In a statement, the G-20 said there could be no talk of opening developing country economies to foreign goods, services, and investment in the ongoing Doha Round negotiations, conducted under the World Trade Organization, unless rich nations ended farm subsidies and other forms of support that distort trade.
Indian Minister of Commerce and Industry Kamal Nath said developing countries are alarmed at the 'enormity of farm subsidies in rich countries, which creates artificial prices.' He said this practice drives millions of developing country farmers into poverty as their goods cannot compete with cheaper products in global markets. 'This has to be corrected,' he said.
Besides asking for an end to direct export subsidies, the G-20 asked the EU and other rich country governments to 'front load' their commitments to cut support, so that actual reductions begin sooner rather than several years down the road.
A draft text prepared in Geneva for the G-20 ministerial meeting in New Delhi March 18-19 called for a standstill on future export subsidy payments to ensure that they remain at or below current spending levels during the negotiations (51 ITD, 03/17/05) .
The G-20 emerged prior to the WTO's 2003 ministerial conference in Cancun, Mexico, under the leadership of Brazil to promote developing country interests as a counterweight against the United States and the European Union in the farm trade negotiations.
In its statement released March 19, the G-20 also asked rich nations to convert specific duties into ad valorem duties, which would make it easier to determine the real level of support given to farmers.

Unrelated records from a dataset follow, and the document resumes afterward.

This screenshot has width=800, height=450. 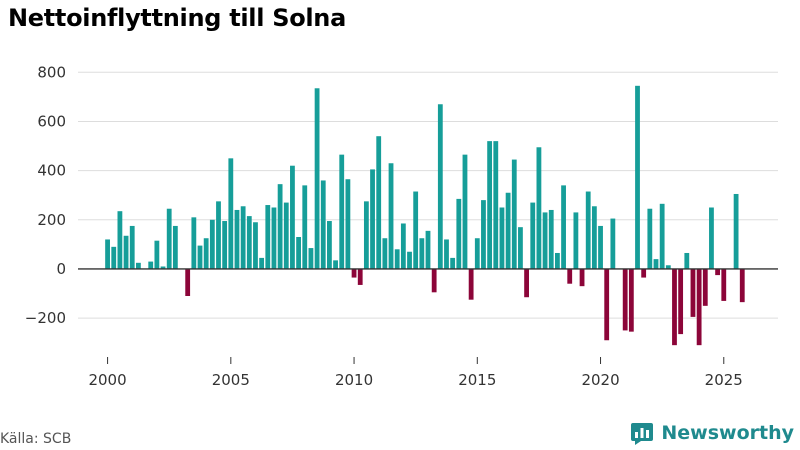 What do you see at coordinates (52, 72) in the screenshot?
I see `y-tick-label: 800` at bounding box center [52, 72].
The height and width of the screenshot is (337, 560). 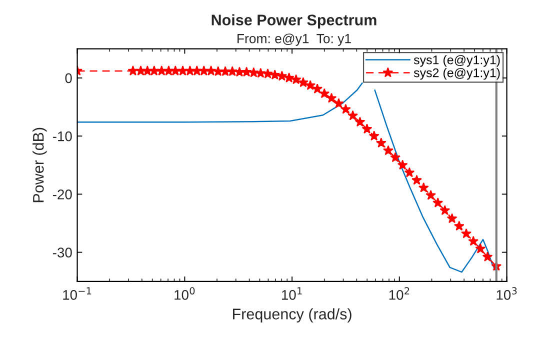 What do you see at coordinates (294, 21) in the screenshot?
I see `chart-title: Noise Power Spectrum` at bounding box center [294, 21].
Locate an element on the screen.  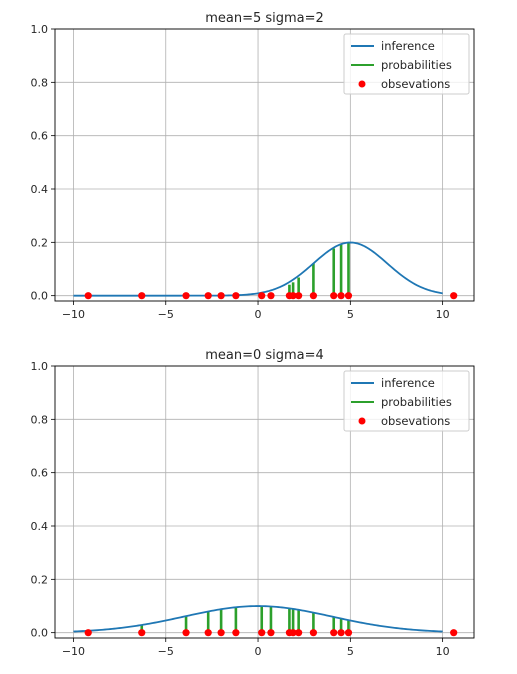
chart-title: mean=5 sigma=2 is located at coordinates (264, 18).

However, the draft text contained a bracketed paragraph (indicating noagreement) relating to the conversion of specific tariffs and other non-ad valorem tariffs into ad valorem equivalents (AVEs) for use in the tariff-cutting formula. The text stressed the importance of preventing the conversion from becoming a means to circumvent market access commitments and the need to subject the AVEs to WTO tariff bindings.
Oxfam Sees Coalition Likely to Grow
Nongovernmental organizations in New Delhi observing the two-day meeting of trade ministers from the G-20 praised the united stand on agriculture. They said the unity displayed by the diverse group of countries had put pressure on the European Union--the biggest giver of farm aid--and on the United States and Japan ahead of crucial global trade talks in December.
Celine Charveriat of Oxfam International said developing countries had laid the building blocks for 'an ambitious agreement on agricultural reform.'
She said the meeting of trade ministers in the Indian capital fostered 'trust and understanding at the ministerial level, which are two critical elements of a coalition.'
Charveriat noted that representatives of several other developing country alliances attended the G-20 meeting in New Delhi. She saw this as a sign that the group was ready to emphasize the demands of many more countries in global trade negotiations. For example, she said the G-20 had 'clearly supported' a call by West African nations for the United States and other major cotton-producing countries to spell out their respective positions on cotton subsidies.
In addition to Brazil, G-20 members are Argentina, Bolivia, Chile, China, Cuba, Egypt, India, Indonesia, Mexico, Nigeria, Pakistan, Paraguay, the Philippines, South Africa, Thailand, Venezuela, and Zimbabwe. Uruguay joined last week.
WTO members agreed as part of their Aug. 1 'framework' package for advancing the Doha negotiations to eliminate export subsidies and other trade-distorting forms of export support by an end date to be agreed later in the negotiations.